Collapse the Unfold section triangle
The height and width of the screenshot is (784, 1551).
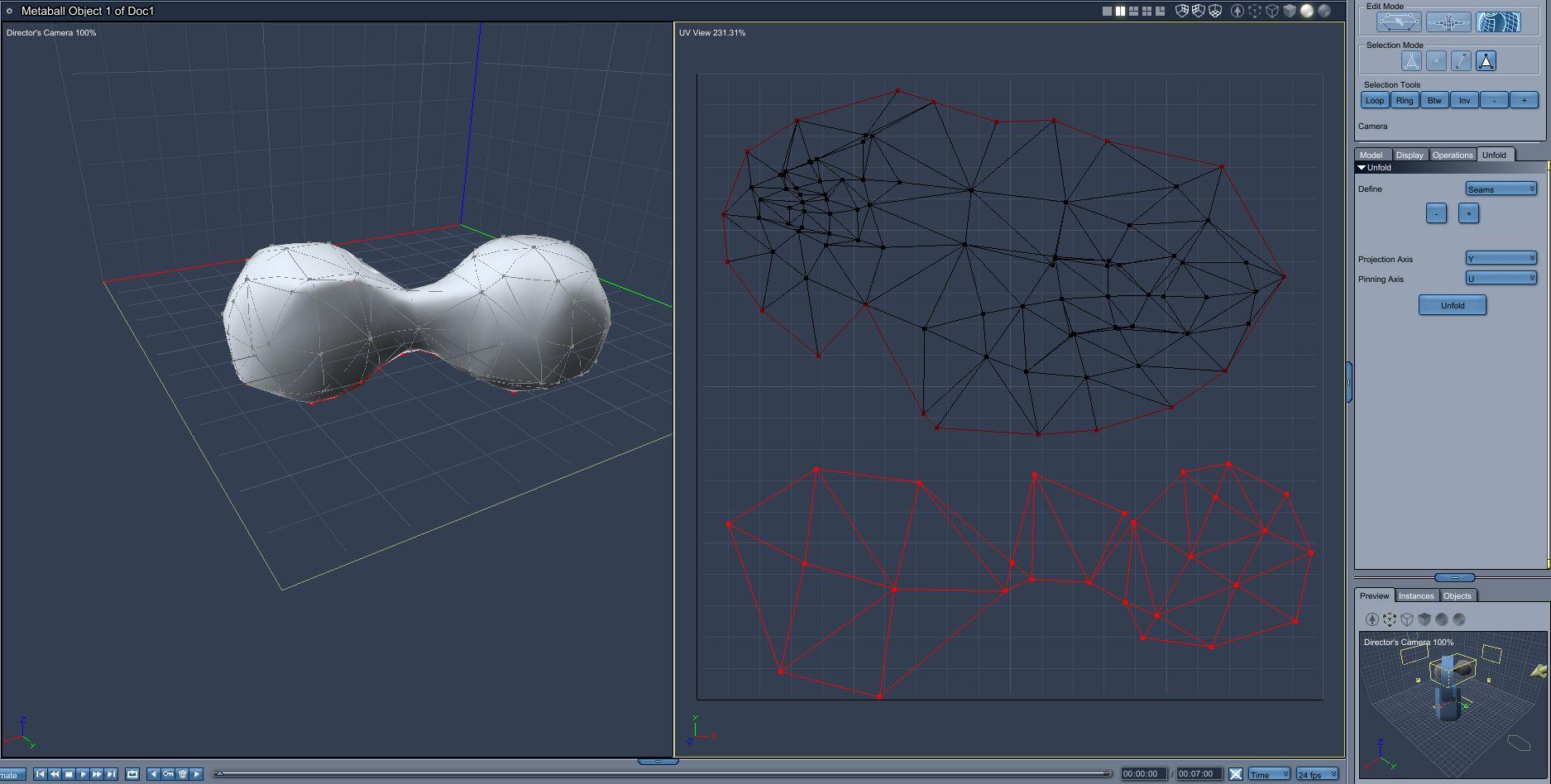click(1362, 168)
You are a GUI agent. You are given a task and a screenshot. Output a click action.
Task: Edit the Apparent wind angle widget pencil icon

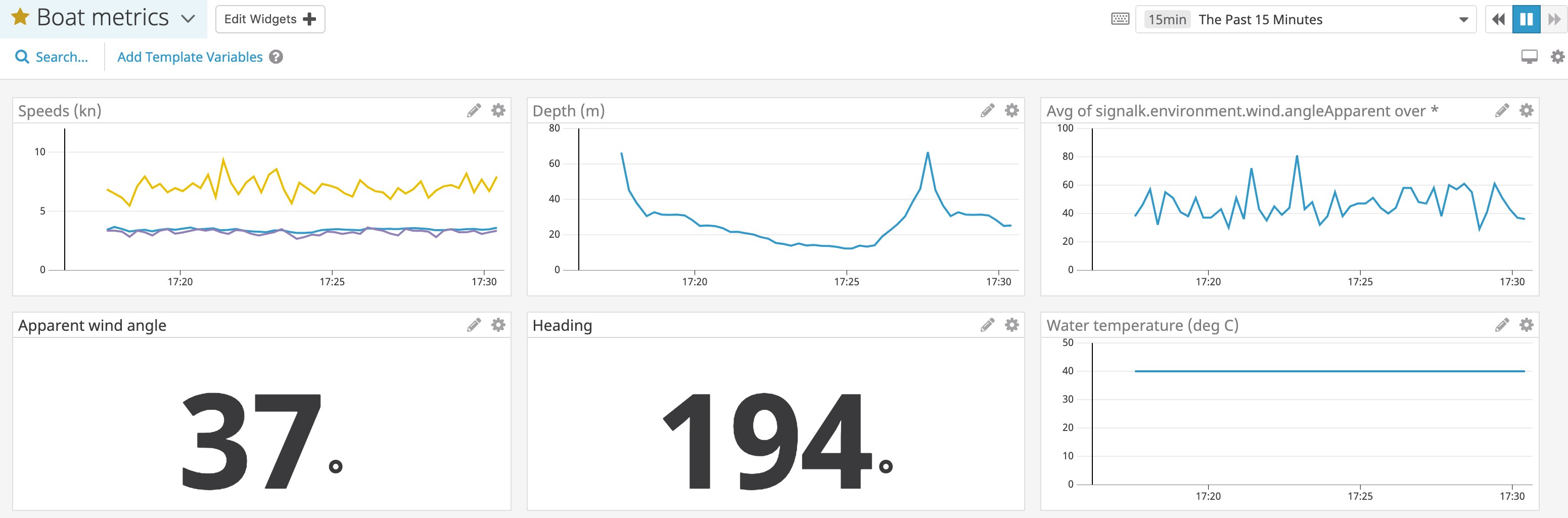pos(474,325)
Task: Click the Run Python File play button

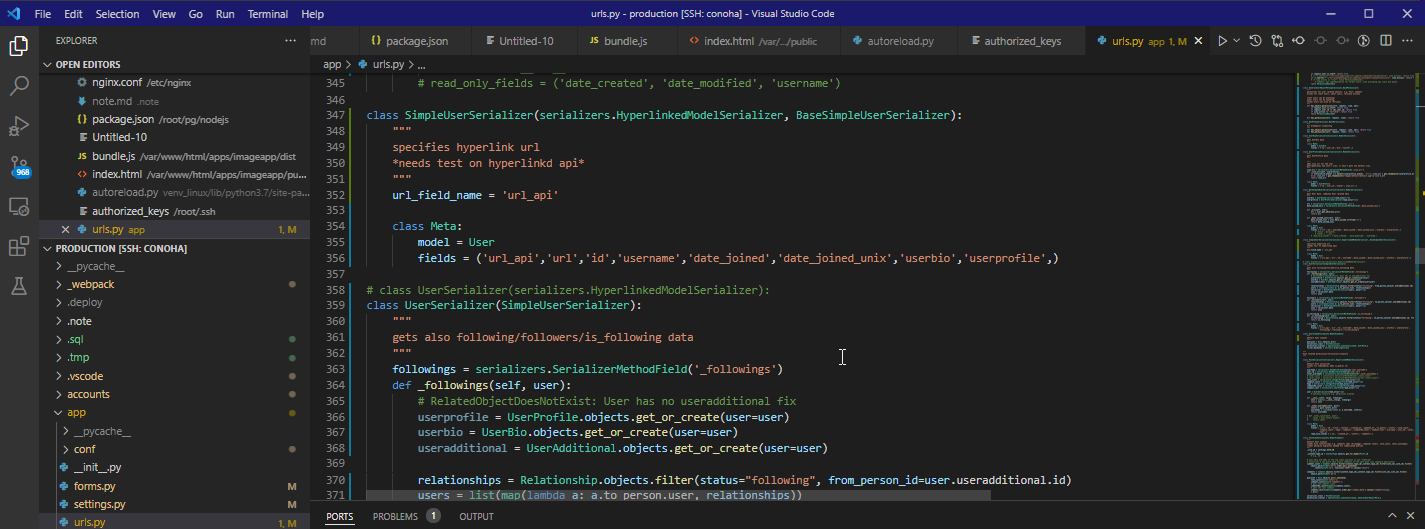Action: coord(1221,41)
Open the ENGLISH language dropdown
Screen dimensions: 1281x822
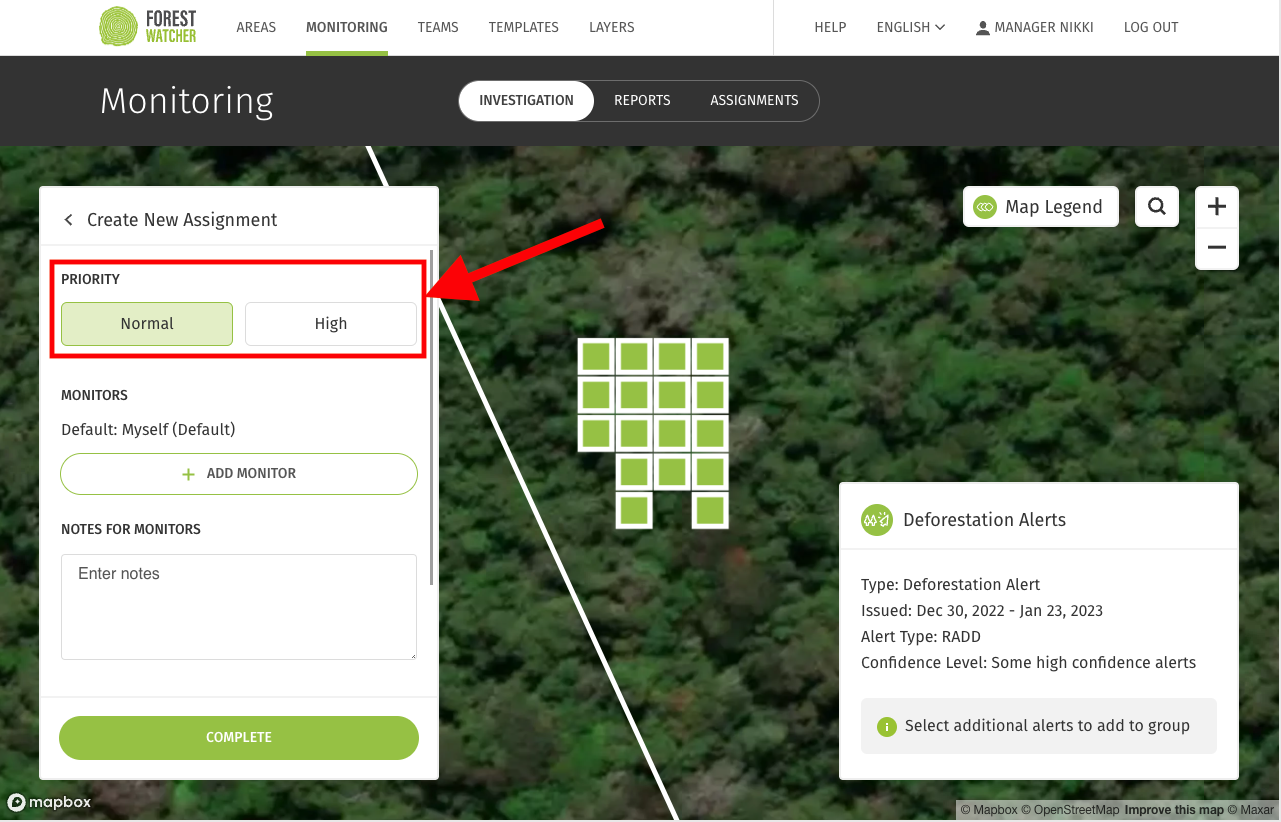909,27
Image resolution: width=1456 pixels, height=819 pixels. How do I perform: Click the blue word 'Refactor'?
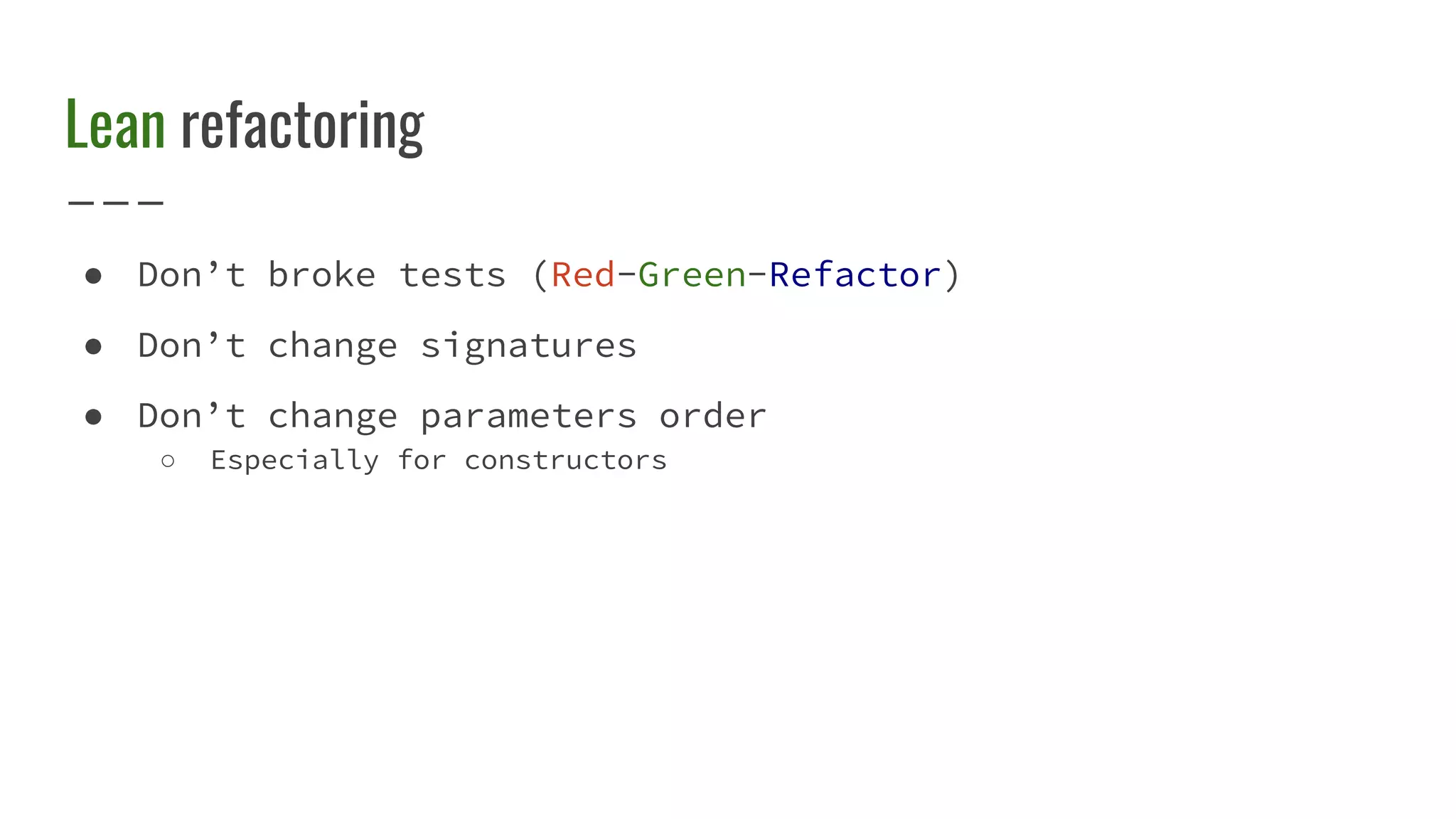pyautogui.click(x=855, y=275)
************
## [What you should do]
Give again, word for word, every line from the top of the data through the line with "You are a GUI", both ends included, and exclude the pictures.

## [Response to this exercise]
Collapse the Unfold section triangle
The height and width of the screenshot is (784, 1551).
click(1362, 168)
You are a GUI agent. You are given a task and a screenshot. Output a click action.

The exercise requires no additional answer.